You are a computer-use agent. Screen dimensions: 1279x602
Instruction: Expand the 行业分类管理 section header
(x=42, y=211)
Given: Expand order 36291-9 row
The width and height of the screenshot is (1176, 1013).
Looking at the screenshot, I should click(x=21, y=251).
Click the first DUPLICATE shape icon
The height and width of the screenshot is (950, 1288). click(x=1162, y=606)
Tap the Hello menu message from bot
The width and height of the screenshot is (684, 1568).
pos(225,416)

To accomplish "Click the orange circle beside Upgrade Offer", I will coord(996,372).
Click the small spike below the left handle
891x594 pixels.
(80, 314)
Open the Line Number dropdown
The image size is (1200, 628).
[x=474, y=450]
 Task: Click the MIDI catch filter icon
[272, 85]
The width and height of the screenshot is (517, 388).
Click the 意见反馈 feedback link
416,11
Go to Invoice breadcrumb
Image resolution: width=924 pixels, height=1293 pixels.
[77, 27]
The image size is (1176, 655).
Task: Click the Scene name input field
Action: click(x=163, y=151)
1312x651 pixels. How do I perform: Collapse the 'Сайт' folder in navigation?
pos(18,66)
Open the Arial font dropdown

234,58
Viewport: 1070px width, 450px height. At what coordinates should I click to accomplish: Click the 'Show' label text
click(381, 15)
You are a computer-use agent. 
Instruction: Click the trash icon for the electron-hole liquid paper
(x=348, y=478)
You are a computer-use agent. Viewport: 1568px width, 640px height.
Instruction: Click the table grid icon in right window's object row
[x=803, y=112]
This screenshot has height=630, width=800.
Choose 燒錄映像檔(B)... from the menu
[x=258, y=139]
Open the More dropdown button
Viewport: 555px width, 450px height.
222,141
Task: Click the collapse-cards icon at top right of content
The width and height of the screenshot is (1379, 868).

-*-*-

■ Your objective: Looking through the records, copy out every line in which the word "computer" is found.

■ Reply:
You are a computer-use agent. Screen dimensions: 1279x602
You are a computer-use agent. 
You are a computer-use agent. Viewport: 1568px width, 640px height.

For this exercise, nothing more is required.